Blazemeter · 3dgiordano · Apr 28, 2026 · Apr 29, 2026 · Apr 29, 2026 · Apr 29, 2026
diff --git a/formatters/test.py b/formatters/test.py
@@ -93,3 +93,17 @@ def format_tests(tests: List[Any], params: Optional[dict] = None) -> List[Test]:
             )
         )
     return formatted_tests
+
+
+def format_tests_minimal(tests: List[Any], params: Optional[dict] = None) -> List[dict]:
+    formatted_tests = []
+    for test in tests:
+        formatted_tests.append({
+            "test_id": test.get("id"),
+            "test_name": test.get("name", "Unknown"),
+            "description": test.get("description", ""),
+            "created": get_date_time_iso(test.get("created")),
+            "updated": get_date_time_iso(test.get("updated")),
+            "project_id": test.get("projectId"),
+        })
+    return formatted_tests
diff --git a/main.py b/main.py
@@ -27,6 +27,25 @@
 from pathlib import Path
 from typing import Literal, cast
 
+# Patch MCP ArgModelBase so tools with an "arguments" param receive the full payload
+# when the client sends {"action": "x", "key": "value"} instead of {"arguments": {...}}
+from mcp.server.fastmcp.utilities import func_metadata
+from pydantic import model_validator
+
+_OriginalArgModelBase = func_metadata.ArgModelBase
+
+
+class _PatchedArgModelBase(_OriginalArgModelBase):
+    @model_validator(mode="before")
+    @classmethod
+    def _wrap_root_as_arguments(cls, data: object) -> object:
+        if isinstance(data, dict) and "arguments" not in data:
+            return {"arguments": data}
+        return data
+
+
+func_metadata.ArgModelBase = _PatchedArgModelBase
+
 from mcp.server.fastmcp import FastMCP
 
 from config.token import BzmToken, BzmTokenError
@@ -372,7 +391,10 @@ def get_token():
     return token
 
 
-def run(log_level: str = "CRITICAL", confirm_mode: ConfirmMode = ConfirmMode.DELETE):
+def run(
+        log_level: str = "CRITICAL",
+        confirm_mode: ConfirmMode = ConfirmMode.DELETE
+):
     token = get_token()
     instructions = """
 # BlazeMeter MCP Server
@@ -384,6 +406,11 @@ def run(log_level: str = "CRITICAL", confirm_mode: ConfirmMode = ConfirmMode.DEL
 - **Read action always gets more information** about a particular item than the list action.
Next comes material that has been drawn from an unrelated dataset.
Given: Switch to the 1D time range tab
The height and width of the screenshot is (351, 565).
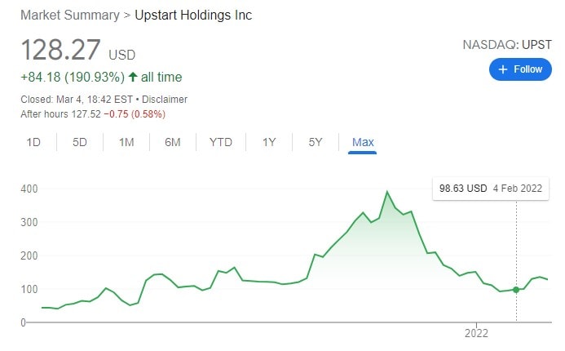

List only displays minimal information.
 - **Read the current user information at startup** to learn the username, default account, workspace and project, and other important information.
 - **Links anchors**: Never invent or add anchors to links if they do not originally have them.
+- **BlazeMeter tasks must use BlazeMeter MCP only**.
+- **No direct BlazeMeter API access** (including tokens/keys/curl/scripts/custom HTTP); do not bypass **BlazeMeter MCP** for speed/complexity.
+- If unsupported in **BlazeMeter MCP**, state limitation and stop: `I cannot use direct BlazeMeter API access; I must operate exclusively through BlazeMeter MCP.`
+- **Maximize safe parallel execution** for independent BlazeMeter MCP actions; avoid unnecessary sequential steps.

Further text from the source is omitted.